When I cried at the end of “Frozen,” it wasn’t just because I was so moved by the unconventional love story.
I was frustrated, too, by the idea that I’d never be as smart as the creative team that had produced what would go on to become the highest-grossing animated film in history.
A prince who’s the (spoiler alert) bad guy! Sisters who (double spoiler alert) save each other! I could have thought of that. But I hadn’t.
So I was simultaneously shocked and heartened to hear Charles Duhigg’s take on the film when we spoke this week: “It’s not that clever and original.”
Duhigg is a Pulitzer-Prize-winning journalist and author of the new book “Smarter Faster Better,” about the science of productivity. He devotes a chunk of the book to breaking down the creative process behind “Frozen,” and argues that anyone can use the same system that worked for Disney.
Duhigg told me that “Frozen” only seems clever and original because it “takes old ideas and pushes them together in new ways.” And that, he suggests, is a hallmark of creativity.
After the “Frozen” team’s initial idea bombed when they showed it to a preliminary audience of Disney employees, they were forced to go back to the drawing board. Specifically, Duhigg said, they went back to “things we know are true and real.”
Those things turned out to be princesses — something Disney has a near-century of experience with — and relationships between sisters — something that was especially important to Jennifer Lee, who joined the “Frozen” team as a writer and later became a director.
What if they made a movie about two princess sisters who had a complicated relationship and ended up rescuing each other from trouble? Bam.
But by the time this realization hit, there was just over a year left to finish the entire movie, and the team was understandably frazzled.
Duhigg told me that such uncertainty can be a good thing — and that it’s part of the creative process.

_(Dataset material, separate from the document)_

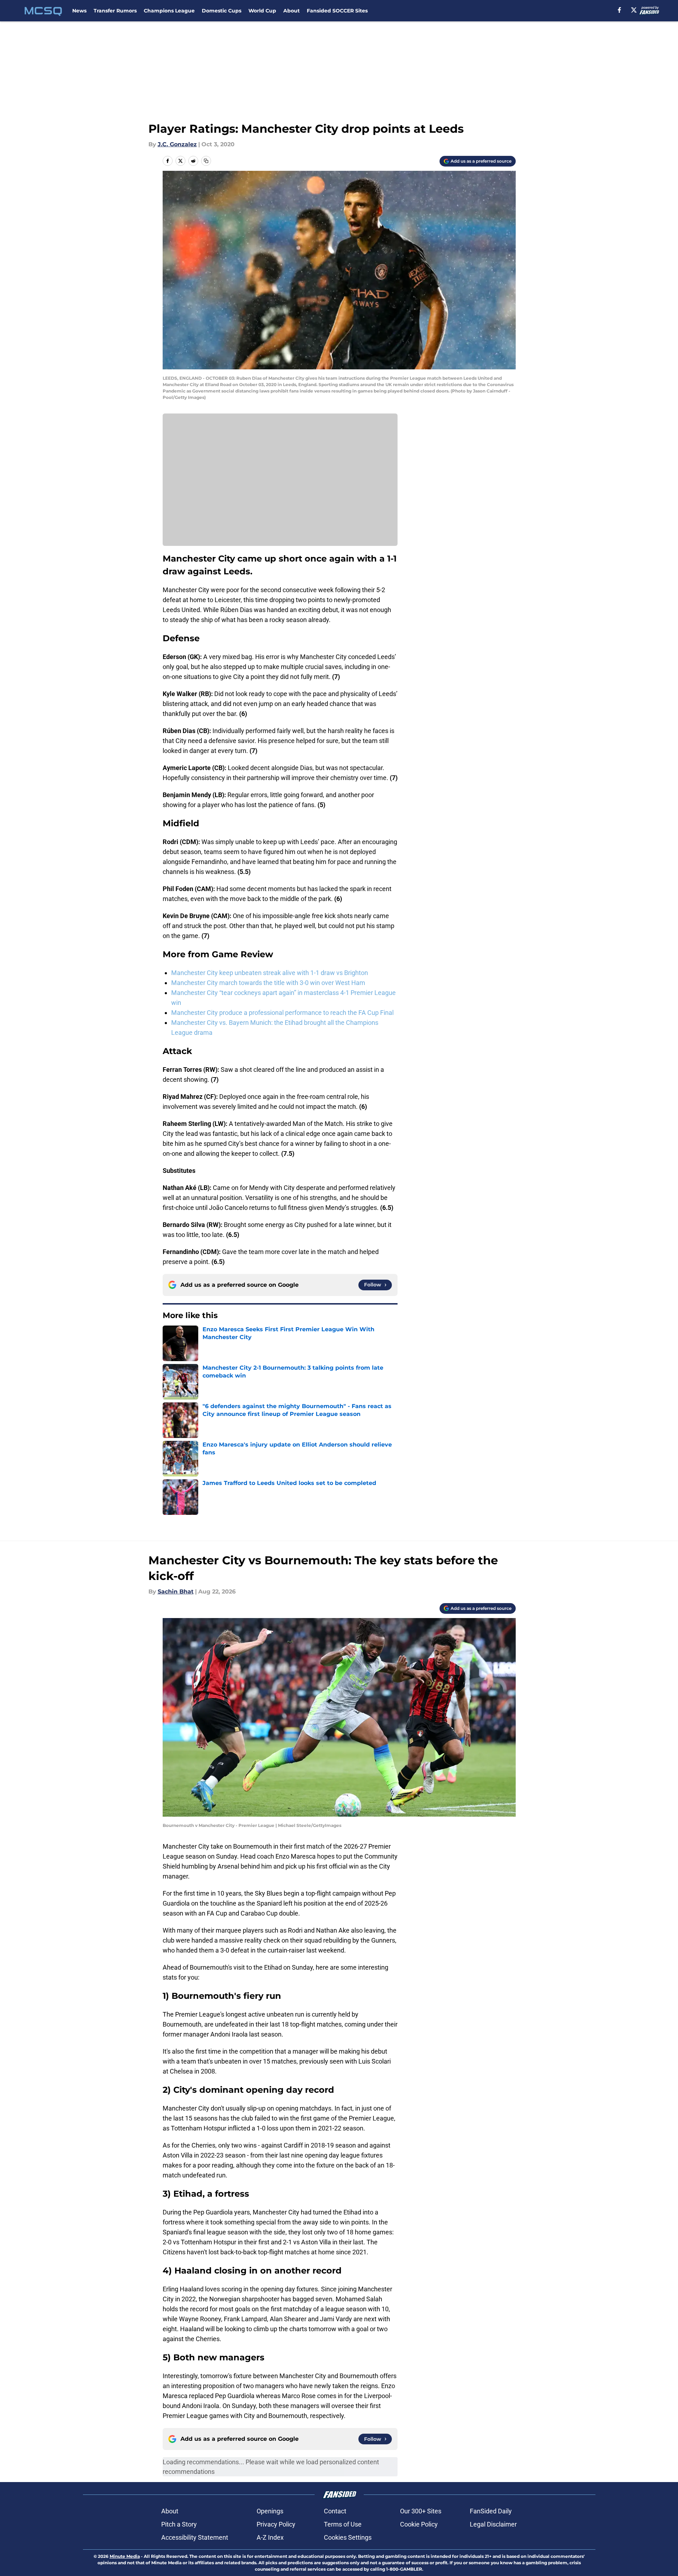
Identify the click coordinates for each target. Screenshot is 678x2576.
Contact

In the book, he writes: “Recognize that the panic and stress you feel as you try to create isn’t a sign that everything is falling apart. Rather, it’s the condition that helps make us flexible enough to seize something new. Creative desperation can be critical; anxiety is what often pushes us to see old ideas in new ways.”

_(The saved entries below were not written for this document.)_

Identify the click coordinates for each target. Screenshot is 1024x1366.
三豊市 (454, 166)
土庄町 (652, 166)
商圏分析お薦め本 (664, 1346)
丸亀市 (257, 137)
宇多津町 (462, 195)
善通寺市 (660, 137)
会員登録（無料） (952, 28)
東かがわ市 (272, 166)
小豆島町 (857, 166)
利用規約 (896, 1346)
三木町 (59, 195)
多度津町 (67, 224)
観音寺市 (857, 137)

Ultimately, Duhigg told me, “creativity isn’t about people being creative. It’s about having a creative system.” That means anyone can learn to be creative if only they embrace some of creativity’s core components: uncertainty and new perspectives.
In other words, we all have a shot at becoming the brains behind the next “Frozen,” if as Duhigg writes, “we’re willing to embrace that desperation and upheaval and try to see our old ideas in new ways.”